Saat itu Tompi berhasil meriliskan albumnya yang kedua yang bernuansa islami
dengan judul Soulful Ramadhan. Uniknya setelah Tompi merilis album Soulful
Ramadhan selang waktu beberapa minggu untuk menambah kaya album itu Tompi pun
menciptakan 2 lagu yang berbahasa Aceh dengan liris “Doa untuk Aceh dan Salam”.
Lagu-lagu berbahasa itu ia ciptakan bukan tanpa maksud, selain memang tak
melupakan tempat muasalnya. Tompi juga secara khusus menciptakan 2 lagu
tersebut untuk membangkitkan semangat masyarakat Aceh yang kala itu baru saja
mengalami bencana Tsunami yang dahsyat itu.
Dua albumnya itu berhasil membawa namanya masuk ke dalam
daftar nominasi di 2 kategori AMI Awards 2006 sekaligus, yakni Kategori Karya
Produksi Terbaik Bidang Rhytm & Blues dan Kategori Best of The Best
Pendatang Baru Terbaik. Walau gagal meraih tropi, setidaknya dengan
keikutsertaannya pada ajang bergengsi untuk para pekerja seni musik itu cukup
membuktikan bahwa eksistensinya sebagai penyanyi sudah layak diperhitungkan.
Disamping itu, Tompi dalam album ini terdapat 10 lagu
islami yang dipadankan dengan suasana modern irama lounge. Tak berhenti sampai
disitu, suami dari Arti Indira ini mulai menggarap lagu-lagu baru. Pada tahun
2007, album “Playful”-nya pun rilis, dengan single “Salahkah”. Masih sama
dengan album pertamanya, album ini pun didominasi oleh tema-tema lagu cinta dan
perselingkuhan.
Selain
lagu Salahkah Tompi pun juga memiliki 12 buah lagu lainnya di dalam album
tersebut, antara lain: Balonku, Lulu dan Siti, Jangan Engkau Ganggu Cintaku, Valentine
Day, T-Scat, Engkaulah Satu-satunya, Aku Tak Mau, Kekagumanku, I Am Falling In
Love, Even If, Can You feel My Music, dan Soft Shoe. Lalu setahun kemudian,
Tompi kembali mengeluarkan albumnya yang berjudul “My Happy Life, dengan dua
tembang andalannya, yaitu “Sedari Dulu” dan “Menghujam Jantungku”. Albumnya
tersebut dikerjakan di sela-sela jadwal prakteknya sebagai dokter umum. Di
album keempatnya itu Tompi kembali ke habitat musik lamanya yaitu “Jazz”.

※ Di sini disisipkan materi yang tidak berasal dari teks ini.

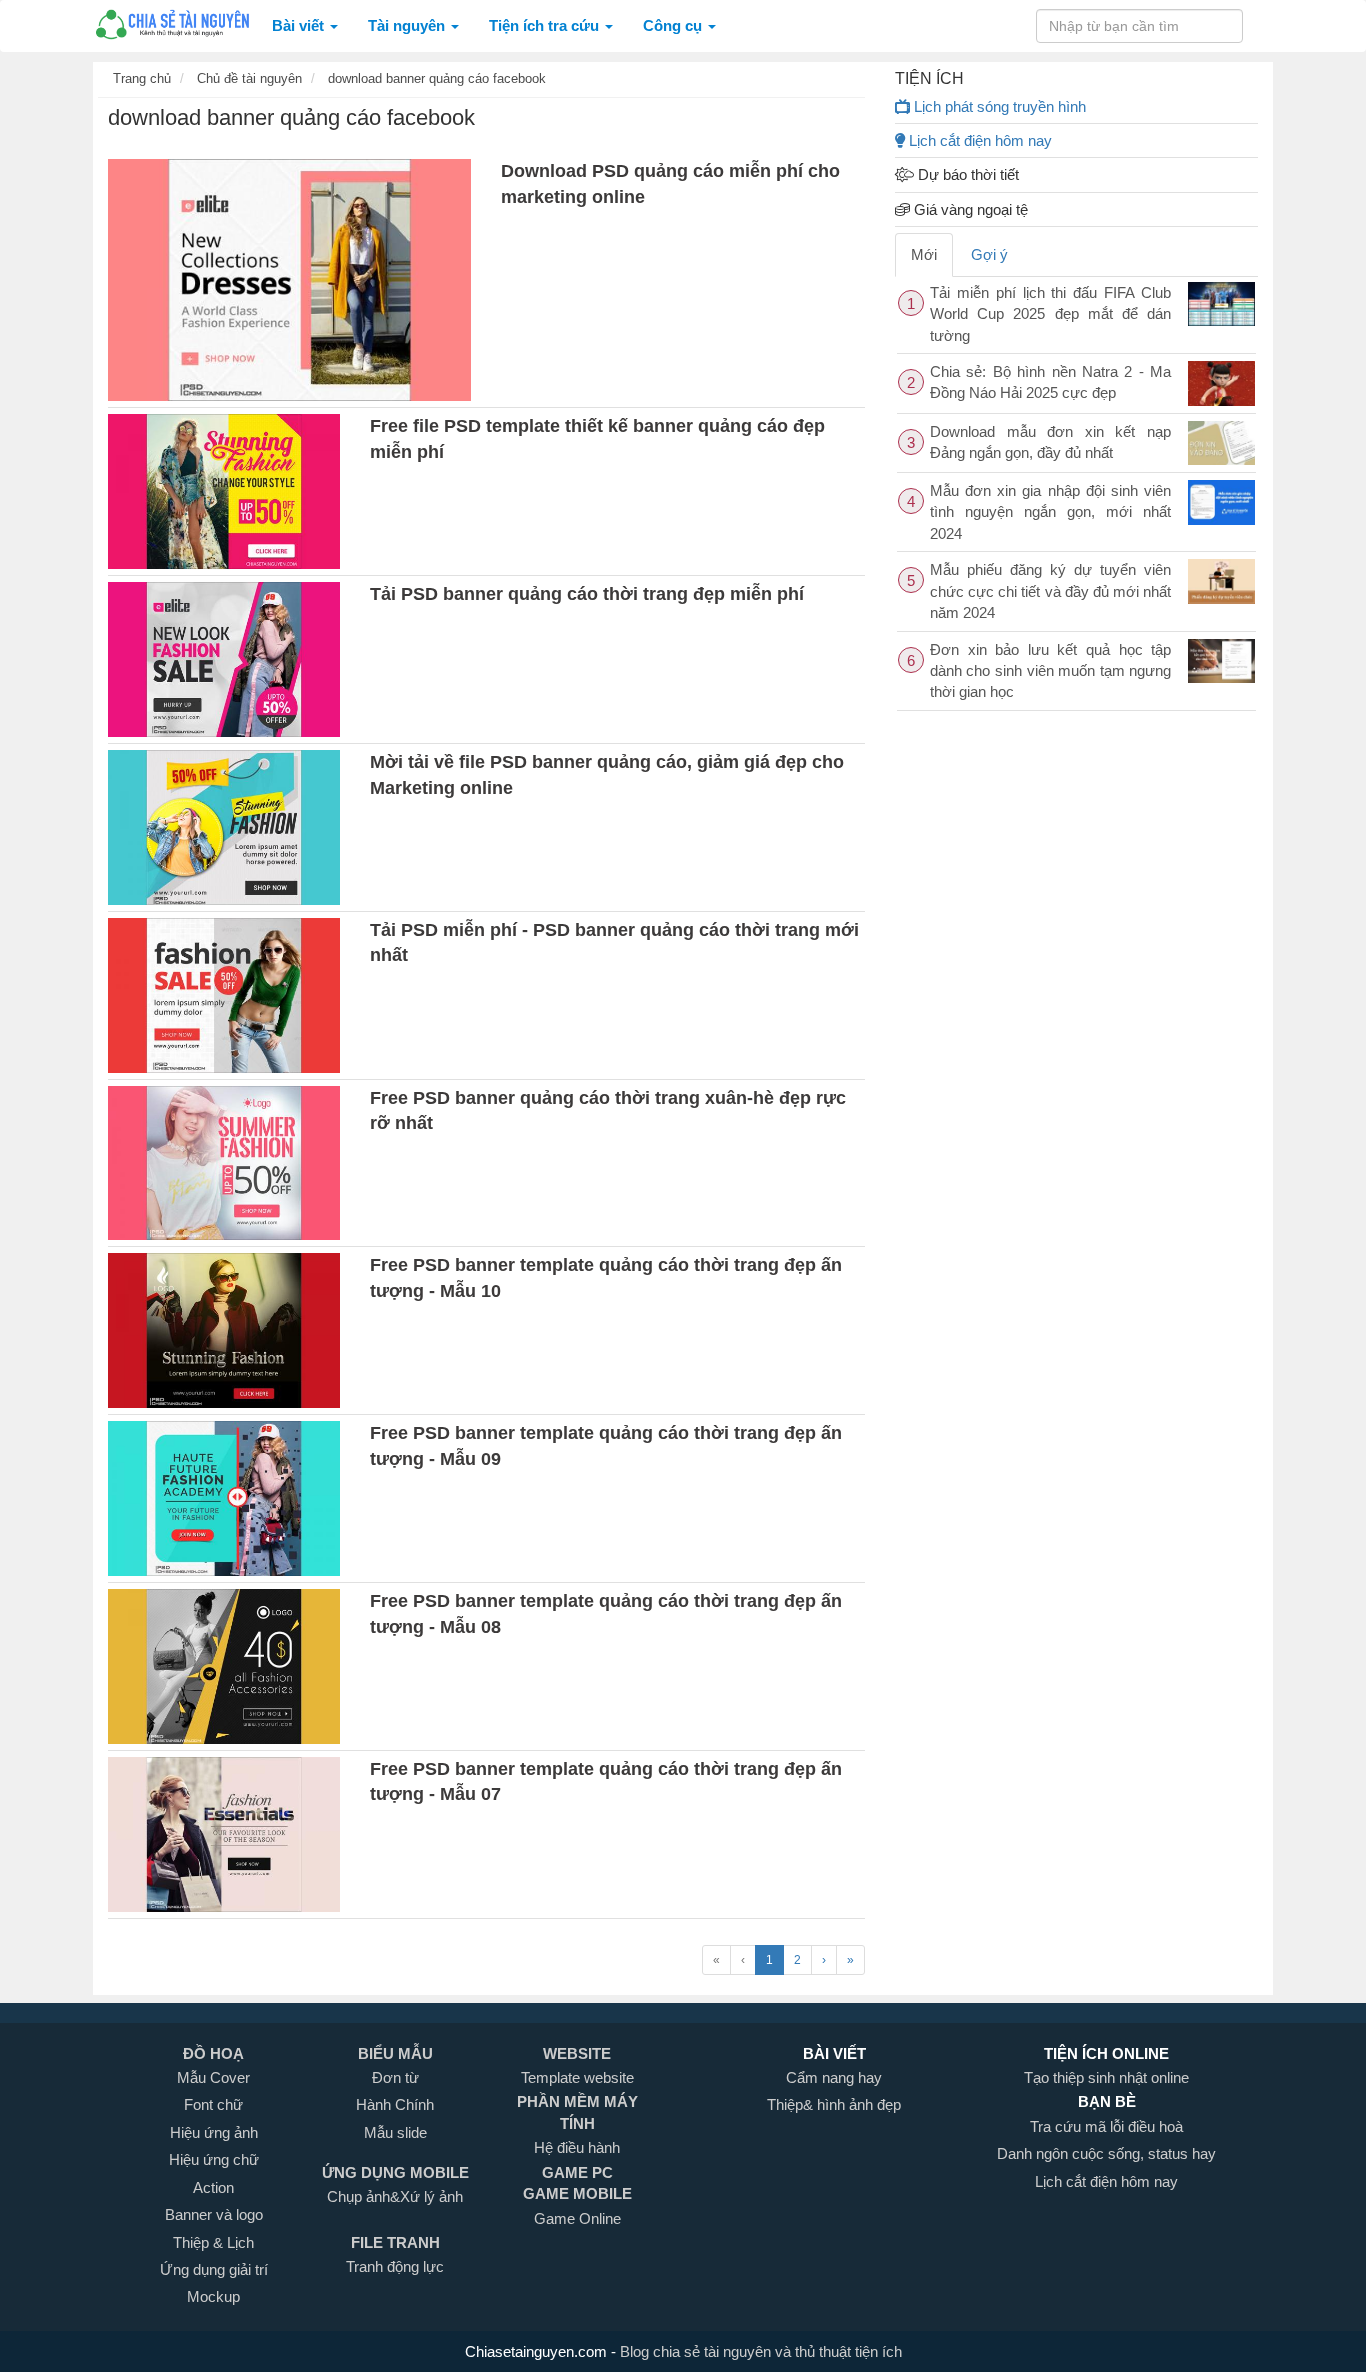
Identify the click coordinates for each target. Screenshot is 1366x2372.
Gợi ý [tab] (989, 254)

Bersama kedua rekannya, Glenn Fredly dan Sandhy Sondoro,
mereka membentuk gerakan berkesenian dengan motivasi membawa perubahan terhadap
pandangan politik budaya dan berkebangsaan pada tahun 2011. Grup ini dinamakan
“Trio Lestari”. Berawal dari salah satu acara musik di Indonesia, Tompi bertemu
dengan Sandhy yang mengajaknya untuk tampil bersama. Sejak saat itu, muncullah
ide untuk membuat suatu kolaborasi yang bukan hanya sekedar menyanyi bersama
seperti biasanya, tetapi mereka menginginkan sesuatu yang lebih besar. Dari
situ, mereka berpikir untuk mengajak seorang lagi yang bisa mengarahkan
semuanya, dan saat itu yang terpikirkan adalah Glenn. Maka terbentuklah satu
kolaborasi ini, dan nama Trio Lestari pun merupakan sumbangsih pemikiran dari
Glenn Fredly. Hingga saat ini, mereka sudah melakukan tour di 8 kota besar di Indonesia. Yang cukup unik, dan berbeda
dari show menyanyi yang dilakukan oleh artis lainnya adalah mereka senantiasa
melakukan interaksi dengan menyelipkan obrolan-obrolan berupa kritik tentang
persoalan yang sedang hangat terjadi di negeri ini bersama para penonton. Acara ini pun dikemas dengan santai dan
penuh dengan bumbu komedi. Wajar jika acara ini selalu disambut baik oleh masyarakat
dan tiket selalu terjual habis.
Tidak
hanya Trio Lestari, pada saat ini, Tompi juga membuat proyek terbaru yang
berkolaborasi dengan Tjut Nyak Deviana, Fajar, dan Wahyu, yang menamai diri “Dr
and The Profesor”. Untuk konsepnya sendiri masih dirahasiakan. “Rencananya kami
akan segera masuk dapur rekaman awal Mei ini. 8 lagu sudah dipersiapkan,”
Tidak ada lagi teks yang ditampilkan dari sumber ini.